▶ [PROBLEM REQUIREMENTS] Your copy of the entries below should hold exactly the lines from the one containing "You are a computer-use" to the one containing "Open account protection", inclusive, and no pictures.

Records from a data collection
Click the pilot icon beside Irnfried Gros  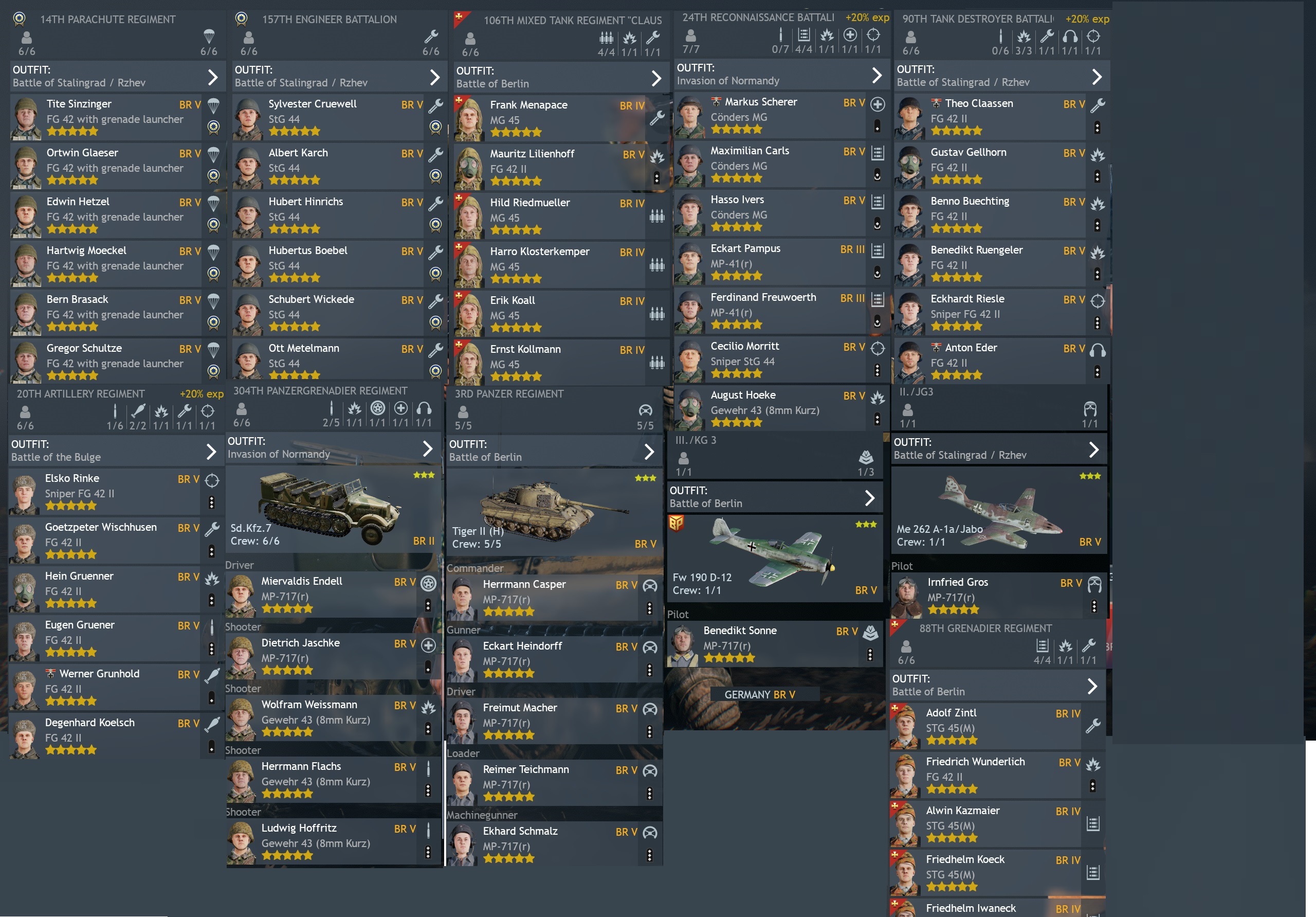(x=1094, y=584)
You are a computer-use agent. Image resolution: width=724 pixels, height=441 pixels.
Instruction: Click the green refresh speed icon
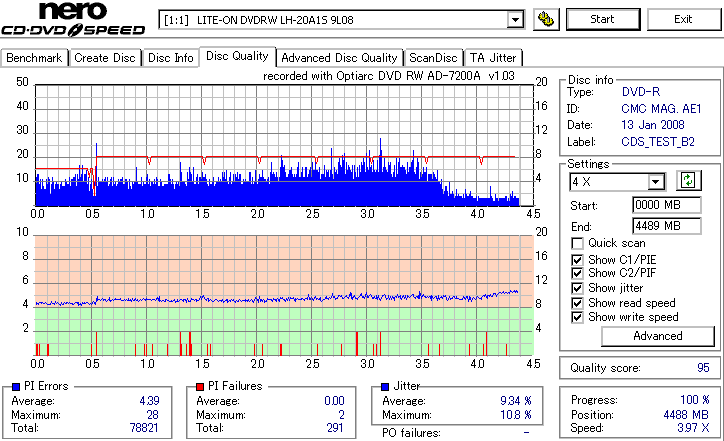pos(688,180)
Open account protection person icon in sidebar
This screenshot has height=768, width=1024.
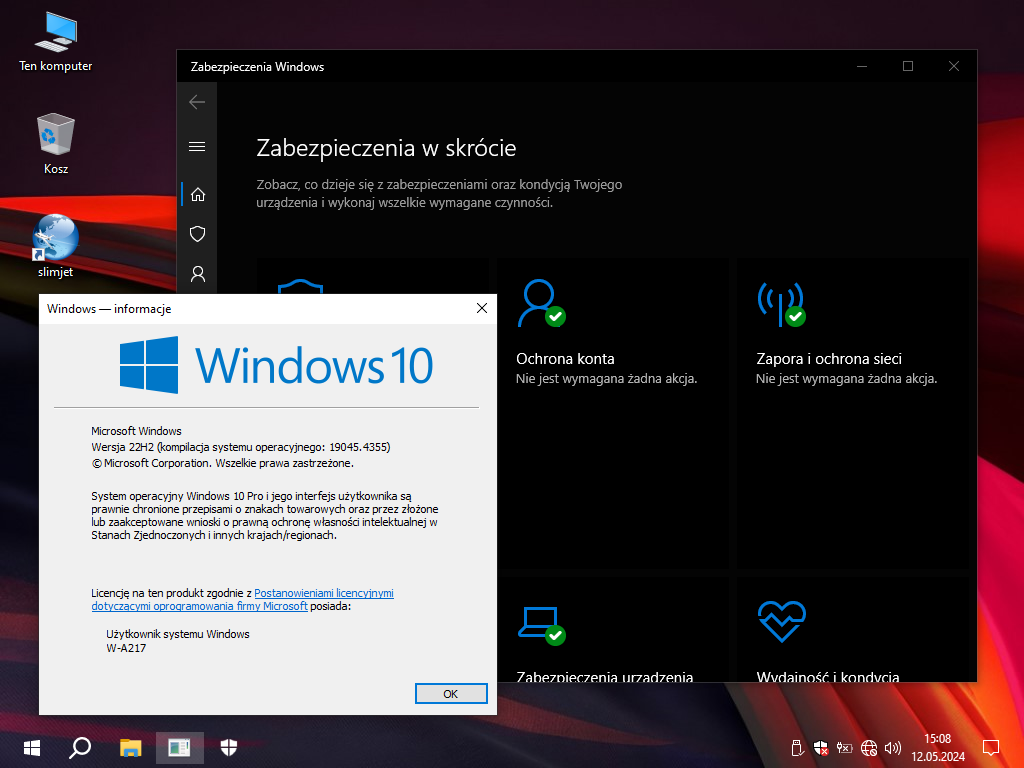[x=197, y=273]
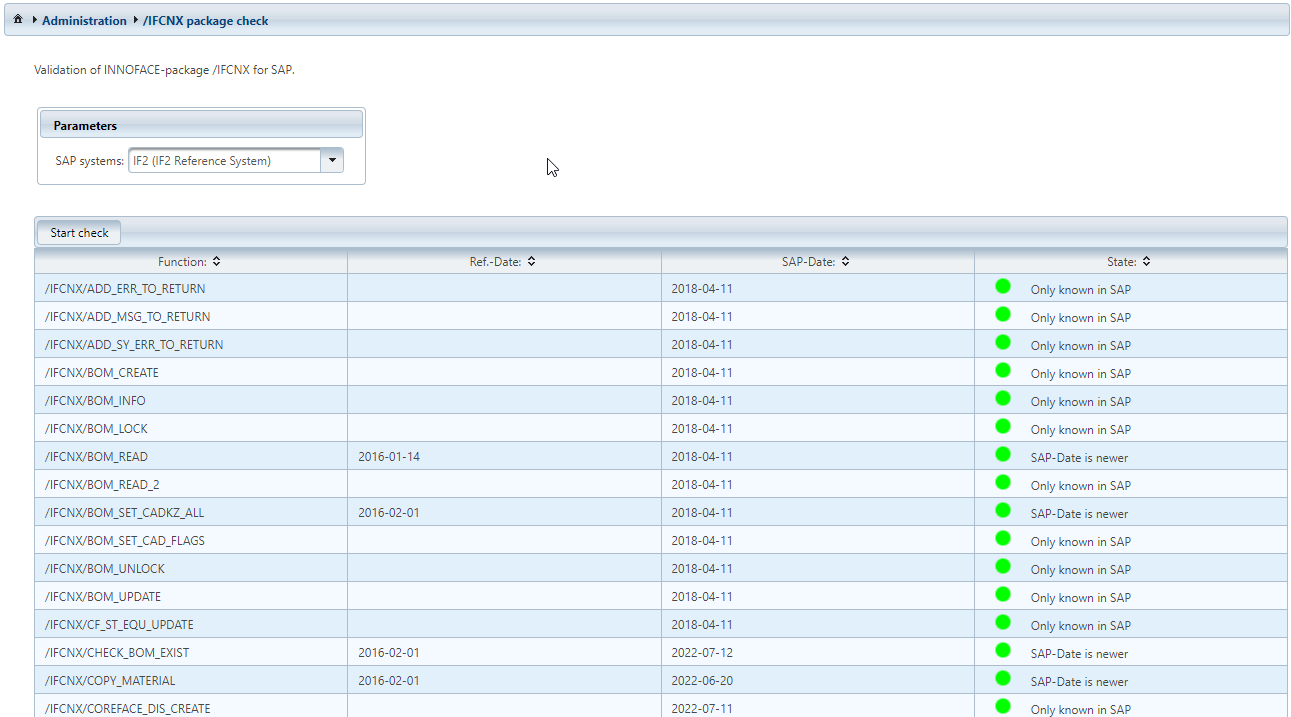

▶ [SOLUTION FOR THIS PROBLEM]
You are a computer-use agent. Image resolution: width=724 pixels, height=441 pixels.
Instruction: Click the green refresh speed icon
pos(688,180)
Open account protection person icon in sidebar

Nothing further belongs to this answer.